Peter Hofer wrote:
show_stat() in fs/proc/stat.c generates the /proc/stat content and prints the CPU-wide values, updated indirectly from account_user_time(), and also converts them via cputime_to_clock_t().
I can easily have missed something -- and if I have, please tell me -- but it seems to me that user and system times from /proc/stat and /proc/pid/stat should have matching units. My next best guess is that there are things attributed to the utime/stime of a process which are attributed to different activities on the CPU level.

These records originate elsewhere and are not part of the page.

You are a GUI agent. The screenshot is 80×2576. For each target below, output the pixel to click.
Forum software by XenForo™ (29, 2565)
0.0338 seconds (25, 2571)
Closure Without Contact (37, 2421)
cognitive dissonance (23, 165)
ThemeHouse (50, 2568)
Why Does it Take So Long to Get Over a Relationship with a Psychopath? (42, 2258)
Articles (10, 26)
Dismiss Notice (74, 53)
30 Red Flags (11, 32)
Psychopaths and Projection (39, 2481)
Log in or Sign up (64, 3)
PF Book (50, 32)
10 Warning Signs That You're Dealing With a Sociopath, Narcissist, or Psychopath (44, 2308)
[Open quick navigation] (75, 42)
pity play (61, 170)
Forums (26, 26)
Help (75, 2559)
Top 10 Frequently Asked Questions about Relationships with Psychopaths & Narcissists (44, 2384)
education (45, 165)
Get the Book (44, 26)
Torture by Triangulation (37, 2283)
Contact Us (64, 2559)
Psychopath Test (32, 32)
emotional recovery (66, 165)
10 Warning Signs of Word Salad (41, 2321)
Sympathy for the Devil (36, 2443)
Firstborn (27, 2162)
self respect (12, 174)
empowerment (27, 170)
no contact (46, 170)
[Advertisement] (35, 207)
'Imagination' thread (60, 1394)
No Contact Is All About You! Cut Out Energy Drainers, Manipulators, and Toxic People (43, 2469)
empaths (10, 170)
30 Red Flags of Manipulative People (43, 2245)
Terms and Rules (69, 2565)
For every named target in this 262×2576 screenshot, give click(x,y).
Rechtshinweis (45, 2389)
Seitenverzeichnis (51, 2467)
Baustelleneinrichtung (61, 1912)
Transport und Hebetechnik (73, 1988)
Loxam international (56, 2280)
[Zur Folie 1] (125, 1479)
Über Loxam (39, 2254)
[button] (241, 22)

Double and triple sigh! The docs out of date w/r/t/ the code? Unheard of!! ;^) But the jiffies would seem to be a questionable indicator of cpu time, since they don't seem to be based on an absolute time, but an amount of cpu time. The amount of that would vary based on what speed each of the cores are going. I don't know about your specific cpu model, but things like 'turbo mode', where the clock runs at 1-4, more, added multiples of 133MHz when some or all of the other cores are idle. From data displayed by 'cpufreq-info', it shows my cpu with: maximum transition latency: 10.0 us. hardware limits: 1.60 GHz - 2.79 GHz available frequency steps: 2.79 GHz, 2.66 GHz, 2.53 GHz, 2.39 GHz, 2.26 GHz, 2.13 GHz, 2.00 GHz, 1.86 GHz, 1.73 GHz, 1.60 GHz or 12x - 21x times the base bus speed of 133MHz. My chip X5660, while rated at 2.8GHz, can go as fast as 24x base bus speed or 3.2GHz in turbo mode when only 1 core is active. Of note the .01GHz max latency time -- which skew the numbers a bit depending on how often the cpu transitions. Maybe if you disabled power control and forced your cpu into 1 speed the numbers might get closer? Erratum depressing: ------------------ The worst news to me is how accurate perf events and timer events really are. In the processor erratum on the 5600 series, it includes dropped interrupts for the timer among others. (see http://www.intel.com/content/dam/www/public/us/en/documents/specification-up... for the full 5-page erratum which is rather depresssing). Thread v. Procs & parallelism -----------------------------
interesting to see how well python does parallelization. [...] Your 8 threads utilize about 1.9 cores.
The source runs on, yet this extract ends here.